Others post similar messages.
Another grieving woman wrote: "Now you will be an eternally young twenty-two-year-old boy with sparkling blue eyes and a bright smile [but] this damn war has wiped your face off the earth."
One user called for the war to end, branding it a "meat grinder" in an apparent reference to the large number of lives it has claimed. Another wrote: "These men died a terrible death."
These comments were posted on pages set up to memorialise the men who have died fighting in Ukraine.
But Sky News also found a number of similar posts on community pages. Previous discussions on these local pages focused on the weather, crime rates and road repairs but now include messages paying tribute to soldiers who died.
One such recent post reported the deaths of six men from Vologda, a city in northwest Russia.

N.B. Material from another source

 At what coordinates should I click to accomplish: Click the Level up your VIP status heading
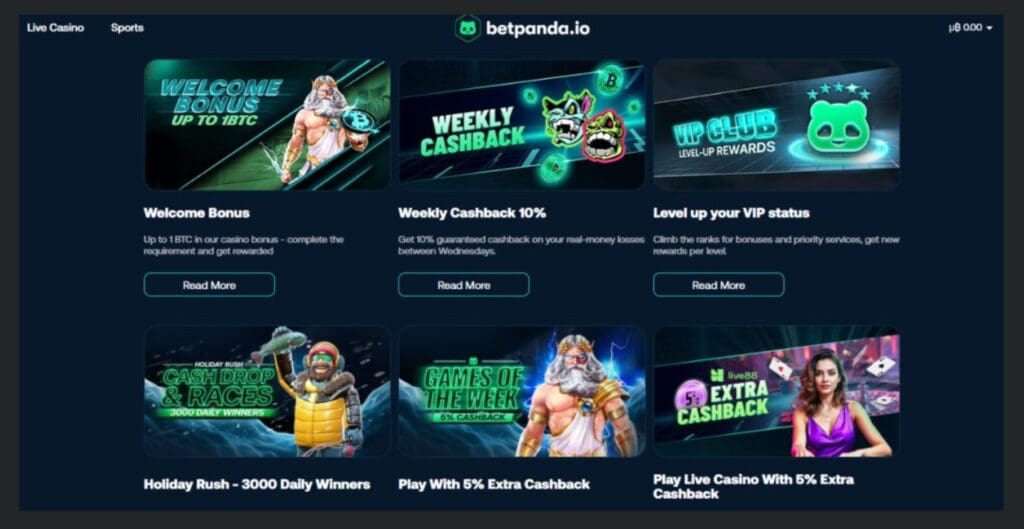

"Stop the war!!!!!," reads one brazen comment underneath it. Another argues "why shouldn't the Armed Forces of Ukraine defend their house when it was attacked?" on the same post.
These people are taking a risk by posting publicly as VK is monitored for comments that are not allowed.
Users know this, with some of the community pages on VK pointing readers to their encrypted Telegram channels. One such page wrote: "Only there we publish uncensored news that are not available on VK."
Other users also play a role in shutting down these types of critical comments. Some will argue against the angry posts and threaten to report the comments to the moderators. These users will often also attack the person who posted the anti-war message by insulting them, for example calling them "scum".
These negative comments are scattered among other posts, the overwhelming majority of which praise the dead men. The late soldiers are lauded as war heroes and users send condolences to the loved ones of those who lost their lives.
"Thanks to such soldiers, the country can sleep peacefully," is one typical post.
Praise for Russia's actions in Ukraine is widespread on VK as well as on other platforms.
TikTok is hugely popular and videos glorifying Russia, Putin and the war are clocking up millions of views.
One clip showing a segment of a speech by Russian President Vladimir Putin put to uplifting music has been viewed more than 1.7 million times. In it, he tells a huge crowd that Russia will win against Ukraine.
Another clip, viewed more than 2.1 million times, is an animation showing Russia expanding to take over the entirety of Ukraine. It is posted with a caption that this is what would happen if Russia unleashed its full force on the country.
The war began almost one year ago, with Russia suffering heavy losses. Around 200,000 Russian troops have been injured or killed during the Ukraine war, according to US estimates. Moscow says its losses are much lower.
The war has brought with it new censorship laws in Russia, including a ban on the word "war". The fighting in Ukraine is referred to as a "special military operation".
This censorship has teeth. Earlier this month, Russian journalist Maria Ponomarenko was sentenced to six years, becoming the first journalist imprisoned under the new censorship laws. Her trial had been triggered by a negative social media comment she posted about the war.
OVD-Info monitors human rights in Russia and reports that at least 440 people have been recorded as "suspects and convicts in anti-war criminal cases" and that more than 19,000 people have been detained at anti-war protests since 24 February 2022, according to its website.
Sky News has decided not to share the names of those posting critical messages in this article over safety concerns.